Tesla Beats EPS Expectations ($0.72 vs $0.60) but Misses Revenue Forecast ($25.18B vs $25.4B)

Tesla Beats EPS Expectations ($0.72 vs $0.60) but Misses Revenue Forecast ($25.18B vs $25.4B)

Tesla ($TSLA) reported earnings per share (EPS) of $0.72, beating the forecast of $0.60. However, its revenue came in slightly below expectations at $25.18 billion, compared to the forecast of $25.4 billion.

Tesla reported a free cash flow of $2.74 billion for Q3, surpassing the estimate of $1.61 billion. The company also posted a gross margin of 19.8%, beating the expected 16.8%. Looking ahead, Tesla anticipates slight growth in vehicle deliveries in 2024. The stock is extending its pre-market gains, currently up 5.5%.

Tesla Q3’24 Earnings Highlights:

Tesla’s adjusted earnings per share (EPS) came in at $0.72, beating the estimate of $0.60, and reflecting a 9% year-over-year (YoY) increase. Revenue was $25.18 billion, just below the expected $25.5 billion, but still up 8% YoY. Automotive revenue reached $20.02 billion, slightly missing the $20.4 billion estimate, with a 2% YoY growth. Energy generation and storage revenue jumped 52% YoY to $2.38 billion, while services and other revenue rose 29% YoY to $2.79 billion. Tesla’s gross margin was 19.8%, beating the 16.7% estimate.

Operating Metrics:

Operating income was $2.72 billion, surpassing the estimated $2.2 billion, with a significant 54% YoY increase. Free cash flow came in strong at $2.74 billion, well above the $1.61 billion estimate, marking a 70.2% increase compared to expectations. Capital expenditures were $3.51 billion, higher than the $2.56 billion estimate, representing a 43% YoY rise. Adjusted EBITDA was $4.67 billion, up 24% YoY, and the operating margin stood at 10.8%, improving by 323 basis points YoY.

Guidance & Outlook:

Tesla expects slight growth in vehicle deliveries for the full year of 2024 and predicts that energy deployments will more than double in the same period. The company is focused on expanding its product lineup, advancing AI development, and reducing manufacturing costs.
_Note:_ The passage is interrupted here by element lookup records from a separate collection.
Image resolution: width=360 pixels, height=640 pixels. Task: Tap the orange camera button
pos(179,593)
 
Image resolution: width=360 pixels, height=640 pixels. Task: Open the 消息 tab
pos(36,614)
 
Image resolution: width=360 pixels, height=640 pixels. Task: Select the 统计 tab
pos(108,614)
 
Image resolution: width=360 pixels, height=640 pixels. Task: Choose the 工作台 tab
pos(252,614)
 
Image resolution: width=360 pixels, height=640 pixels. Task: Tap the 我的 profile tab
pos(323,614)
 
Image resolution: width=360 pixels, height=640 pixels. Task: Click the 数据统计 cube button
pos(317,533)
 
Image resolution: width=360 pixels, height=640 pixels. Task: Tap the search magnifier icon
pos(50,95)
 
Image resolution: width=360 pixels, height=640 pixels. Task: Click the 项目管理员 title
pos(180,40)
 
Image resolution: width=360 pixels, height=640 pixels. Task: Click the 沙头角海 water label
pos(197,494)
Cybertruck production has increased compared to the previous period.

Tesla stated: “We have deployed and are training ahead of schedule on a 29,000-unit cluster of NVIDIA’s H100 chips at our Gigafactory in Texas. We expect to have 50,000 H100 units by the end of October.”

Automotive Performance:

Tesla produced 443,668 Model 3 and Y units, a 6% YoY increase. Production of other models reached 26,128 units, up 91% YoY. Total deliveries amounted to 462,890 units, up 6% YoY. The cost per vehicle is approximately $35,100, the lowest cost of goods sold (COGS) per vehicle ever recorded. Tesla also earned $739 million from regulatory credits, the second-highest quarterly figure on record.

Strategic Updates:

Tesla is preparing to launch more affordable vehicles by the first half of 2025, staying on track with its plans. The Cybertruck was the third best-selling electric vehicle (EV) in the U.S. for Q3. Additionally, Tesla is expanding its vehicle lineup with new trims and paint options for the Model 3 and Y.

Energy Segment Highlights:

Tesla’s energy segment saw a gross margin of 30.5%, improving by 596 basis points from the previous quarter. Powerwall deployments reached record levels for the second consecutive quarter, and Megapack production is now at 200 units per week at the Lathrop facility. The Shanghai Megafactory is on schedule to begin shipping in the first quarter of 2025.

Commentary:

Tesla emphasized its commitment to making electric vehicles more affordable, increasing production, and maintaining profitability despite macroeconomic challenges.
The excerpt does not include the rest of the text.